• [BRIEF]: Show, in full, each line of the data that contains "computer".

────

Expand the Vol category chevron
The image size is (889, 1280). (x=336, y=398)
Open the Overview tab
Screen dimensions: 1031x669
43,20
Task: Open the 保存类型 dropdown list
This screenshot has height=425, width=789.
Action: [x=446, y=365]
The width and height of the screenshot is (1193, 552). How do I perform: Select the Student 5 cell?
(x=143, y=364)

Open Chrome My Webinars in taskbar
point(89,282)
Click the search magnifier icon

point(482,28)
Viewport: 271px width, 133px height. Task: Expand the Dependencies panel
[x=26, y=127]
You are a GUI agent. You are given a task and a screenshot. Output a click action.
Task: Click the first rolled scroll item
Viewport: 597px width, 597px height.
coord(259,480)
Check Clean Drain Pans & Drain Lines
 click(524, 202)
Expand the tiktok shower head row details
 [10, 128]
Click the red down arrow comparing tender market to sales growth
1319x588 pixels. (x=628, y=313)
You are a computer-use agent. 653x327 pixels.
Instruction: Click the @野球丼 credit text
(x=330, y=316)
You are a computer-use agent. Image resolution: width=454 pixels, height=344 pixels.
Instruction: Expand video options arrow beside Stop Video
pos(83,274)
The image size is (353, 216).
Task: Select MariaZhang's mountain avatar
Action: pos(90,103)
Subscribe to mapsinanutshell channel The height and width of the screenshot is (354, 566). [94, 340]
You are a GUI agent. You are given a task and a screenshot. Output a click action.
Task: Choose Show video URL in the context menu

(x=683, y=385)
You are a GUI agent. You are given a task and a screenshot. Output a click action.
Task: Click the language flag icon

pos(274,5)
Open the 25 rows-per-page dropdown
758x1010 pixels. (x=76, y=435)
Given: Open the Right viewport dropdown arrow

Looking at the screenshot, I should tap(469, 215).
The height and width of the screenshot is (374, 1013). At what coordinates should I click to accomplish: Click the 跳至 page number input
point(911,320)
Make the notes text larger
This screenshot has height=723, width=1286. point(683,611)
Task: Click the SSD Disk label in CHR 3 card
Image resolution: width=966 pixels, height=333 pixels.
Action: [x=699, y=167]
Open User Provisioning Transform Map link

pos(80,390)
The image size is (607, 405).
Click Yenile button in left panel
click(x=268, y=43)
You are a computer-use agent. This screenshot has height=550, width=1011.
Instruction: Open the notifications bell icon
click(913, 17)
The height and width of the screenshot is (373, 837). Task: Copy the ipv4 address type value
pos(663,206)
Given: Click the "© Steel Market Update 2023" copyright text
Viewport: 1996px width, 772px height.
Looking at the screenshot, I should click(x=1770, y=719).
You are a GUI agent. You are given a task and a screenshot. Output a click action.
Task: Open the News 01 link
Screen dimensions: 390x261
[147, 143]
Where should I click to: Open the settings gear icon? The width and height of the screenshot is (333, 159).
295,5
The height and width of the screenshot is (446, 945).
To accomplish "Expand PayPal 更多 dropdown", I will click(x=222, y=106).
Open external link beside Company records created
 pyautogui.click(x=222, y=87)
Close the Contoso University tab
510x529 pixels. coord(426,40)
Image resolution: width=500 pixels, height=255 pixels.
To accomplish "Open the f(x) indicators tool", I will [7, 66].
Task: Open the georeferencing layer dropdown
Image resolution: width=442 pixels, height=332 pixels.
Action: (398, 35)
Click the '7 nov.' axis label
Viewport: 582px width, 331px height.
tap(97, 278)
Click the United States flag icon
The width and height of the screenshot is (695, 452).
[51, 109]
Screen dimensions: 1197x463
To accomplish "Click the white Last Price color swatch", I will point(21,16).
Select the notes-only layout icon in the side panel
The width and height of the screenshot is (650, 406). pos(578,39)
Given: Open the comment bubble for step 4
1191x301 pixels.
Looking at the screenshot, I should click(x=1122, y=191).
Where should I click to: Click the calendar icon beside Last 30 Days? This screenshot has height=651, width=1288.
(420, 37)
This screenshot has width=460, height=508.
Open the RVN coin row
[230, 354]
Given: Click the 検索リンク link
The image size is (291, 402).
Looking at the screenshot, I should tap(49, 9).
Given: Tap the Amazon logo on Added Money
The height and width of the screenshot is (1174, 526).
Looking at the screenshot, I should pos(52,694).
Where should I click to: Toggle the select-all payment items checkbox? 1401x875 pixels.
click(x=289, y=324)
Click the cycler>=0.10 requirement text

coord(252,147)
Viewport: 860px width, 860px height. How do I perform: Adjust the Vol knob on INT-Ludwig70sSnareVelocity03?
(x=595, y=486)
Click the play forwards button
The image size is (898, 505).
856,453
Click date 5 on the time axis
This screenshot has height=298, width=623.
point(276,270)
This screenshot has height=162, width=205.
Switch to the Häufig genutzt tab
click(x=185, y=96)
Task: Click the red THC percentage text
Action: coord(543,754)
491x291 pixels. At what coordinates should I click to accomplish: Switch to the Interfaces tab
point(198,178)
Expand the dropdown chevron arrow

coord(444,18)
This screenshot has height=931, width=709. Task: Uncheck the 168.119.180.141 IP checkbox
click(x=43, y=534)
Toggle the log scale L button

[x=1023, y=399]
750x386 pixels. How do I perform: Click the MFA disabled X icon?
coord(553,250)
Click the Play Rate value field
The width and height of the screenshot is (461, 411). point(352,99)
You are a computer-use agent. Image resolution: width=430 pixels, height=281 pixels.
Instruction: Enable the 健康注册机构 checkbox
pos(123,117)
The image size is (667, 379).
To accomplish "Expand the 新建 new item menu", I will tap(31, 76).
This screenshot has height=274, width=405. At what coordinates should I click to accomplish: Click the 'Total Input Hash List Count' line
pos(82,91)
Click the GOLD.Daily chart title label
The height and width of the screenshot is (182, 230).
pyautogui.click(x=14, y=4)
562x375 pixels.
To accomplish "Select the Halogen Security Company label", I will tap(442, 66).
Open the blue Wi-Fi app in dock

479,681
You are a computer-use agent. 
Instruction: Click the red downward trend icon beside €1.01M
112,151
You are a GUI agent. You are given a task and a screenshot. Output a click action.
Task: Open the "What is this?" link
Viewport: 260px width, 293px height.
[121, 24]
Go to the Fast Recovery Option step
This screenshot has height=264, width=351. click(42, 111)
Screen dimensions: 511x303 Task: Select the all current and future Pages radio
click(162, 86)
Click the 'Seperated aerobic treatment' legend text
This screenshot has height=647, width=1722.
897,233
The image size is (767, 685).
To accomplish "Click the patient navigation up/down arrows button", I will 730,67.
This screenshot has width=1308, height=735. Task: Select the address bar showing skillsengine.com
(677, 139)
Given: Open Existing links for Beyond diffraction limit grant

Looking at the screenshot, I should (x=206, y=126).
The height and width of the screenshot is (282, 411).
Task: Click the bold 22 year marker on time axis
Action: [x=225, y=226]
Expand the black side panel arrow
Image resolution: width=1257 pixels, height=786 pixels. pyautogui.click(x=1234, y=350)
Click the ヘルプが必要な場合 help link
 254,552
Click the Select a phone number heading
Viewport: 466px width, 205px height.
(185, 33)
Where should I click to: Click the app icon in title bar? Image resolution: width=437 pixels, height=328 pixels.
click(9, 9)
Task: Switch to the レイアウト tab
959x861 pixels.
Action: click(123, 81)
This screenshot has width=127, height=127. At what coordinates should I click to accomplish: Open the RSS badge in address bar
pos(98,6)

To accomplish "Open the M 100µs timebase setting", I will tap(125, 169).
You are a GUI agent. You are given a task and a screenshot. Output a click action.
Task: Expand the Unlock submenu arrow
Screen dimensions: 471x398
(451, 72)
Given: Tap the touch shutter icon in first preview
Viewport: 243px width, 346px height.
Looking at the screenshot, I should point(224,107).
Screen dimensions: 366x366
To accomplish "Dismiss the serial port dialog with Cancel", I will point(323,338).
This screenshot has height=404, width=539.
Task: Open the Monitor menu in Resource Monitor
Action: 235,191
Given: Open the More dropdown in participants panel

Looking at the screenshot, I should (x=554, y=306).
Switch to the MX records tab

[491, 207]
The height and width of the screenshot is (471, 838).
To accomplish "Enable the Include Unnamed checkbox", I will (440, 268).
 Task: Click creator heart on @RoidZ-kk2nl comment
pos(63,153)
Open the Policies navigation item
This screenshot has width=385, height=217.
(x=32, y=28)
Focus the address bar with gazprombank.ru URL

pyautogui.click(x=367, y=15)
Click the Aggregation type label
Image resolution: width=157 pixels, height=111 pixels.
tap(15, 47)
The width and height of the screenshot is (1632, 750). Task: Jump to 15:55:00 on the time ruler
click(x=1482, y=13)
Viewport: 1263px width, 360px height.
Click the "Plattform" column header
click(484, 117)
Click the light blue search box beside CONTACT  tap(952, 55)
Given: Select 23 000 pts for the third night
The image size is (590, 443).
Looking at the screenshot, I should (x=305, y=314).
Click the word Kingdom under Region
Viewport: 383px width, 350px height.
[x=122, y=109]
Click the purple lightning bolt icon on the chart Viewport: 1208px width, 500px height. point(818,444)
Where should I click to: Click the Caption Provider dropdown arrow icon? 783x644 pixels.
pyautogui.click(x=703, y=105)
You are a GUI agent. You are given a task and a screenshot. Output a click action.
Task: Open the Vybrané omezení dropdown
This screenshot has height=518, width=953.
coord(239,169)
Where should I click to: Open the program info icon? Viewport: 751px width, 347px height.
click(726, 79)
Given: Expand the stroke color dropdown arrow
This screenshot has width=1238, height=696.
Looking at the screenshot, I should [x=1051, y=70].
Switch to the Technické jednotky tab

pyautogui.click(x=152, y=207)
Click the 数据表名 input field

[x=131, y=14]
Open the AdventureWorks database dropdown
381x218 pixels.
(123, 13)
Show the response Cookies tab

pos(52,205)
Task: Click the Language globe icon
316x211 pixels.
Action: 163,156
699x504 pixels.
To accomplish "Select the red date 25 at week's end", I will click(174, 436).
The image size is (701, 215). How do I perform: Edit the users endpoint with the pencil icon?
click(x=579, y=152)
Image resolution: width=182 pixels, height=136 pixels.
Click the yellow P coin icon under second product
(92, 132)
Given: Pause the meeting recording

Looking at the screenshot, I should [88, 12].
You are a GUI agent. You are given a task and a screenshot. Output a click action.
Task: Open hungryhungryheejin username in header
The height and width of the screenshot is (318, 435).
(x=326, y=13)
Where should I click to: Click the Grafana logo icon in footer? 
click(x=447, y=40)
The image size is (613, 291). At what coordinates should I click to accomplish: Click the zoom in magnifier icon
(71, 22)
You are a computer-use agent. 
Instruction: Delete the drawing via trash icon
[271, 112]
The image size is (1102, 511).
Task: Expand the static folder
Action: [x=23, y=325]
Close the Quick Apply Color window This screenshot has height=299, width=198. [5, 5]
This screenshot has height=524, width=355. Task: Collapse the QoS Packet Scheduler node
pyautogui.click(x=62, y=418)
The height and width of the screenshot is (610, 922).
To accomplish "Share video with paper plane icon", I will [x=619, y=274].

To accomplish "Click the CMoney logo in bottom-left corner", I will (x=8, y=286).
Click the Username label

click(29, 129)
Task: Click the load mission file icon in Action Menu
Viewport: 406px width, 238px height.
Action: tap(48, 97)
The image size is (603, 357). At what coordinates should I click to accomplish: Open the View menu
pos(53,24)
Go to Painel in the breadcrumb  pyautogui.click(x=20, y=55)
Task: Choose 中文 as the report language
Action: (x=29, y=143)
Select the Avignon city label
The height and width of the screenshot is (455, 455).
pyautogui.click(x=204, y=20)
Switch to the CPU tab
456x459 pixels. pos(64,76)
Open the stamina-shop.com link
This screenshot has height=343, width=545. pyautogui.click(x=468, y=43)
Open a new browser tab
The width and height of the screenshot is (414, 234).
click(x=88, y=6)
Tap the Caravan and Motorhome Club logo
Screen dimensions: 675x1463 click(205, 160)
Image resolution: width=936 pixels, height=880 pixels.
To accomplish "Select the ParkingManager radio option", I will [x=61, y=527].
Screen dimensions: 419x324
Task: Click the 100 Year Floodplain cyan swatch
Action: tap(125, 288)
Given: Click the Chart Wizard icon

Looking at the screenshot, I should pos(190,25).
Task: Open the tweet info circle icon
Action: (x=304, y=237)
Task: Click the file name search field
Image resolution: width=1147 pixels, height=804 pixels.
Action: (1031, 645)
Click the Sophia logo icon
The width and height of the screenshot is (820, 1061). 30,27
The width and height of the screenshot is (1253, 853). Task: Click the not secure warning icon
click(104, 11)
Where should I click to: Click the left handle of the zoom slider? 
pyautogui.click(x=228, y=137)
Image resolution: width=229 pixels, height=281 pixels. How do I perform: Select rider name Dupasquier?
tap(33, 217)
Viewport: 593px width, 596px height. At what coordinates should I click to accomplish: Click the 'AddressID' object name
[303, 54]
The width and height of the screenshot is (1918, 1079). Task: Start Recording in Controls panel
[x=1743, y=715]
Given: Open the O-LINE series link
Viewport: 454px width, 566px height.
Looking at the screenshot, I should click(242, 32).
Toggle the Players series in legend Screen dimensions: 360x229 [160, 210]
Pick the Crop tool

────

• [WORKED SOLUTION]:
You are a computer-use agent. 653x327 pixels.
You are a computer-use agent. Image resolution: width=454 pixels, height=344 pixels.
You are a computer-use agent. This screenshot has height=550, width=1011.
You are a computer-use agent. Image resolution: width=430 pixels, height=281 pixels.
You are a computer-use agent. 
You are a computer-use agent. 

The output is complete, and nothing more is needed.